• TASK GOAL: Copy out nothing but the lines from the one holding "This screenshot has height=437, width=980." through the end of the entries below, exactly as written and without the pictures.

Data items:
..............................
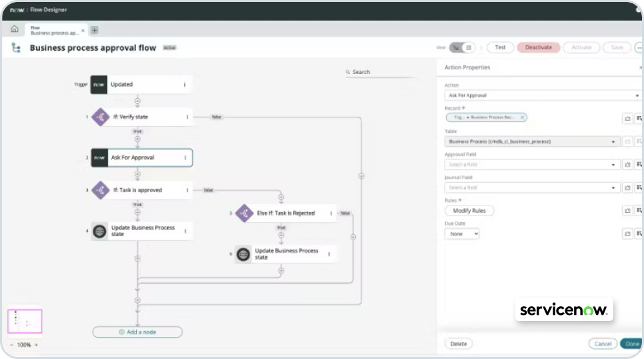The image size is (644, 359).
Task: Open a new tab with the plus icon
Action: coord(95,30)
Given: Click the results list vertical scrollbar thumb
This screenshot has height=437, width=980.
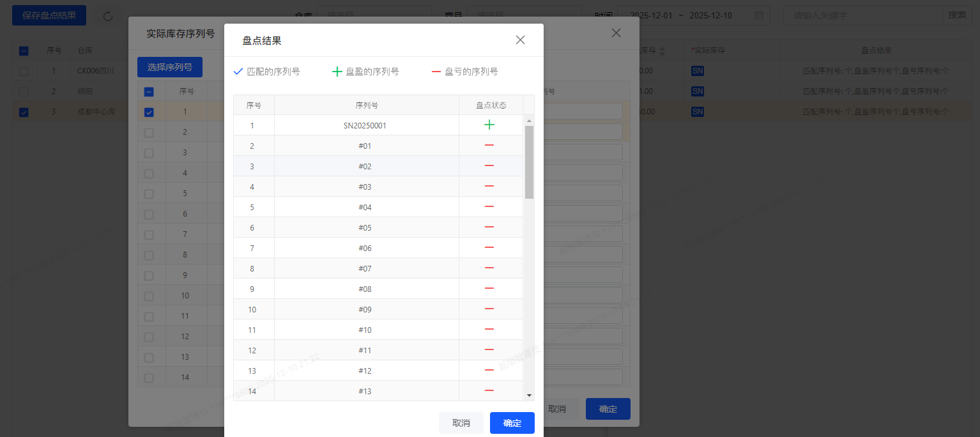Looking at the screenshot, I should 529,162.
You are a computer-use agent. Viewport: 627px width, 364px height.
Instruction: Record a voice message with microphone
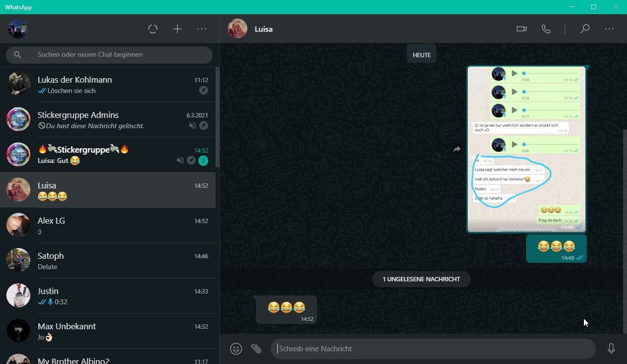click(611, 349)
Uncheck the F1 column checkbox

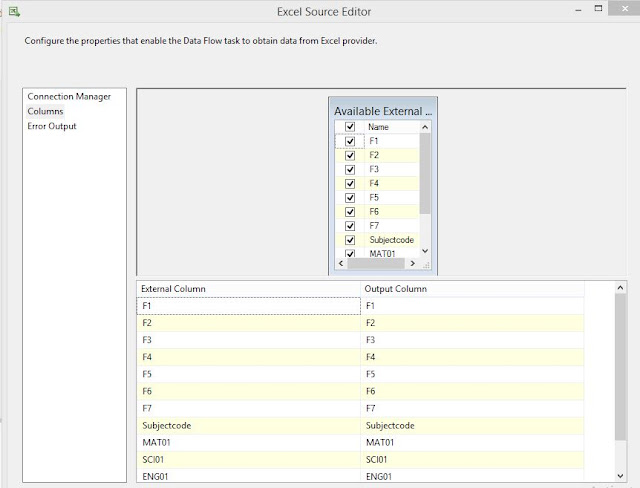[x=350, y=141]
..............................
• OUTPUT FOR THIS EXERCISE:
This screenshot has height=437, width=980.
Looking at the screenshot, I should 529,162.
You are a computer-use agent. Viewport: 627px width, 364px height.
Instruction: Record a voice message with microphone
click(611, 349)
Uncheck the F1 column checkbox

[x=350, y=141]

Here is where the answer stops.